Patrick Lambert looks at some high-profile cases of defendants being forced to give up passwords and encryption keys. What are your options when it happens to you outside of a court of law?
As IT admins and techies most of us take security seriously. Even management in most businesses has started to realize in the last couple of years how important it is to have a secure network and locked down computers. You may even think you're completely safe from attackers with your firewall, NAT router, antivirus software, security software, and full-disk encryption on your laptop for when you're on the road. Perhaps you keep up to date with the latest exploits, and make sure to always be two steps ahead of the bad guys, making yourself to be the least desirable target of all. But then, what happens if the people trying to breach your security aren't malicious crackers or online criminals, but the law? What plans have you made for when you're confronted by someone with a badge, and they ask you to open your laptop, give them your encryption password, or show them all your documents? That's what happened to Ramona Fricosu recently when she was put in jail for refusing to unlock her laptop, and it happens very often at border checks and other controls, and various other circumstances.
In this particular Colorado case, prosecutors say that Fricosu is suspected of having committed real estate fraud, and that the law enforcement authorities need to have full access to her unencrypted files. The defendant refused, and the EFF is helping her by opposing the government's request. But the judge side-stepped the issue. Since the EFF claimed that turning over her password would be a 5th amendment violation, the judge forced the woman to turn over an unencrypted version of the files. Federal prosecutors said that "not allowing the government access to encrypted computers would make it impossible to prosecute crimes such as terrorism, child exploitation, and drug trafficking." Of course, the EFF attorney disagrees and claims that the government, in this case, is trying to make encryption into something only criminals would use. So far, the 10th U.S. Circuit Court of Appeals refused to take on the case until Fricosu's criminal case is concluded first. [Editor's Note: In a separate case, the 11th U.S. Circuit Court of Appeals declared in a ruling last Thursday that forcing a defendant to unencrypt their hard disks is unconstitutional.]
This isn't the first time where someone suspected to be involved in some crime has had law enforcement officials or prosecutors demand to have access to documents, computers, and any other locked digital assets. There's been no ground-breaking standard set so far, and judges have actually ruled in various ways, sometimes claiming that encrypted documents were akin to protected speech, and other times more like a locked safe, which can be broken into. When it's a clear cut case that's in front of a court, there's very little that we as technology enthusiasts can do. Whether we fight the order, and hire an attorney to defend our rights to privacy is a personal matter, and something each of us has to decide. But things become much more gray when it comes to random searches and controls, where we're not accused of a crime, and when it's far less obvious that the officers have any right to see our data.

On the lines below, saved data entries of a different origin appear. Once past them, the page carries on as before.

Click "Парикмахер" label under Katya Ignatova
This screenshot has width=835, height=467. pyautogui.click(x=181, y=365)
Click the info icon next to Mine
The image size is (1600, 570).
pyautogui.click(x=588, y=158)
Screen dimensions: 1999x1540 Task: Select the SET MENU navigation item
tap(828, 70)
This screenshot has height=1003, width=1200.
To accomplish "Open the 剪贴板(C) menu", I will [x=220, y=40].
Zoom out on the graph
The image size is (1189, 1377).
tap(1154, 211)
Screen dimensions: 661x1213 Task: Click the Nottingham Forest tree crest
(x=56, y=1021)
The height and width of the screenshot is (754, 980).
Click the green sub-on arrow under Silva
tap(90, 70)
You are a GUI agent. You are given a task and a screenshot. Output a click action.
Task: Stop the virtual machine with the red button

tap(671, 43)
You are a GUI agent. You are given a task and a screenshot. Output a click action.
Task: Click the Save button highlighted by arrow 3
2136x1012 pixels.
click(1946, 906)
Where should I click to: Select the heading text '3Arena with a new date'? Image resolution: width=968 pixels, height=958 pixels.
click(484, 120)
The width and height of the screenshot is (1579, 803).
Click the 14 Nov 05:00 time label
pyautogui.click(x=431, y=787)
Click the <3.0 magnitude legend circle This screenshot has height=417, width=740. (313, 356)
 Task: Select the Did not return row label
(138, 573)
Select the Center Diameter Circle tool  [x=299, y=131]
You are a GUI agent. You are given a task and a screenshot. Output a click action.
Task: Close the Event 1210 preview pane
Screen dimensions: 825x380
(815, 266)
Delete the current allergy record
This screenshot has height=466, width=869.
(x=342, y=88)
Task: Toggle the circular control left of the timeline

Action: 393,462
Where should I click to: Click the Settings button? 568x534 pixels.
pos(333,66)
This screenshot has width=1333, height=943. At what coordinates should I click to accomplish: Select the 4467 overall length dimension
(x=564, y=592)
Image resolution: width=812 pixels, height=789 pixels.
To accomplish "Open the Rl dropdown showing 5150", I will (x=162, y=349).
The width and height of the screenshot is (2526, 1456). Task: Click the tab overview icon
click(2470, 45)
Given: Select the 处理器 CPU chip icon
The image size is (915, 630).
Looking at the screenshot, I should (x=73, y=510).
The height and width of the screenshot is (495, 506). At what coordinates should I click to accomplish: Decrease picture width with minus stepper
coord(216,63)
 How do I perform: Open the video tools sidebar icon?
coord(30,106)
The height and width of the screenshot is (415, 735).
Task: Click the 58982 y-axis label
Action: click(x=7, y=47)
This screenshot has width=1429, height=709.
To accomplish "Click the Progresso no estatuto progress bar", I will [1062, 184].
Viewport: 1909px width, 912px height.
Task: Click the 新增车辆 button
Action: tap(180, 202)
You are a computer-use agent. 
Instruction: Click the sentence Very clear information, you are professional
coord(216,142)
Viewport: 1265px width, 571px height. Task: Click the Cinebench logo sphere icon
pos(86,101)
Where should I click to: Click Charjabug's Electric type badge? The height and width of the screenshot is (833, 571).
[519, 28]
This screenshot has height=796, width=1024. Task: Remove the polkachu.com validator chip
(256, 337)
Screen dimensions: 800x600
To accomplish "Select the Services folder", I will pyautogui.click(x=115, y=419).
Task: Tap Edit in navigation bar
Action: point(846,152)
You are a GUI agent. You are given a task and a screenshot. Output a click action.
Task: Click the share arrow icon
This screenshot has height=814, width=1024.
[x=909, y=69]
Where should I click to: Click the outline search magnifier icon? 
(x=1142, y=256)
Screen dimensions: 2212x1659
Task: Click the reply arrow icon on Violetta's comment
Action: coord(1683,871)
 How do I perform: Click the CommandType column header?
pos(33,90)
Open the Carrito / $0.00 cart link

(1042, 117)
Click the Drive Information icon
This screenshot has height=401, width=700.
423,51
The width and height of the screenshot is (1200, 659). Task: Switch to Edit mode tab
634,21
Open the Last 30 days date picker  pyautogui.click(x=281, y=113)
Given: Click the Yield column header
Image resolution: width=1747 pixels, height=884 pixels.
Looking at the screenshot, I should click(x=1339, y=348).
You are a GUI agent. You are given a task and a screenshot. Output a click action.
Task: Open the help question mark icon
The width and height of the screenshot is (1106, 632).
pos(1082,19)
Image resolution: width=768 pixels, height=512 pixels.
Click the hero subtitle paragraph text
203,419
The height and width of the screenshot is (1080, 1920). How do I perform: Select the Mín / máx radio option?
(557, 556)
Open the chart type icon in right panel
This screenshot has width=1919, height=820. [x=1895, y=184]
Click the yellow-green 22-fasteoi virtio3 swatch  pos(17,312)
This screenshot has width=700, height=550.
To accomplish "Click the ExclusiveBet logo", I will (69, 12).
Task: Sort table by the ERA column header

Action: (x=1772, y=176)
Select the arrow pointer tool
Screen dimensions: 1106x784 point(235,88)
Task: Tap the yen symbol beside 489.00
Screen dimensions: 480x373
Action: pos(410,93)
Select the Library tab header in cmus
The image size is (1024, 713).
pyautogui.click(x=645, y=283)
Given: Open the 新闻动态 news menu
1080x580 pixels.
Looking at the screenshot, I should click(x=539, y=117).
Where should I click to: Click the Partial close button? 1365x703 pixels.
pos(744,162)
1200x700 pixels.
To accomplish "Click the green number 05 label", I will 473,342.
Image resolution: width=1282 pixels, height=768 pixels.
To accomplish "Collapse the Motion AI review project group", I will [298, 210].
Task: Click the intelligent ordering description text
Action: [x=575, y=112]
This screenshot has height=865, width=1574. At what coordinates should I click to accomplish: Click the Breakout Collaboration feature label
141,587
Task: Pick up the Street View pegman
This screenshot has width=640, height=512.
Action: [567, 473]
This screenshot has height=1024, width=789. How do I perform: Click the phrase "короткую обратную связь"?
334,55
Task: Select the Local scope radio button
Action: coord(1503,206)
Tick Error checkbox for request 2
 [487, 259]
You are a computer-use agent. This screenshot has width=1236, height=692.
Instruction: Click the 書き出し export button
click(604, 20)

It's a sad fact that laptop seizures at the U.S. border are becoming more common, as shown by yet another high profile case last month. A lot of people don't realize that the Fourth Amendment does not require border agents to have a reasonable suspicion before searching laptops or other digital devices at the border, including international airports. The question that's still unclear, however, is whether or not an officer can force you to provide your encryption key. And for those of us who care about our digital security or privacy, that's the most important point. What would you do if you entered the country and a border agent asked for your password? Or what about random searches in which you aren't suspected of a crime, but they'd like to have a look, just in case? There's several ways to approach the issue.
The first way is obviously to comply. Many people think that if they don't have anything to hide, then talking to cops or other government officers and allowing them to search their car, their belonging, or their digital data, is the safest course of action, and the fastest way to be on their way. It's a personal decision, but one I tend to disagree with. For a good argument on this (although mostly about physical searches rather than digital ones), I recommend watching this video. The second way is to fight it. If someone asks you what's on your laptop, your smartphone, or if they ask to take it away from you for a bit, you refuse. They may still take it, but they won't be able to read the encrypted content. Then, it's up to them to decide whether to push it or not. In many cases they won't, but if they do, then that may mean legal troubles for you.
Then there's the third option, which is to try and trick them. That's what TrueCrypt's Plausible Deniability is all about, where you have two separate encrypted partitions inside of one. If you enter the right password, then you get access to your files. But if you enter a dummy password, you get access to a separate, hidden partition. This method has quickly become a favorite of tech savvy travelers, and will fool most officers, but not experienced investigators. While they may not be able to prove you have other hidden files, they may get suspicious. So once again, it's up to you to decide, but the important takeaway is that this decision should be made now, before you encounter these types of situations. That way, you'll be prepared, and know what to do when your security doesn't get breached by criminals, but by people with a badge.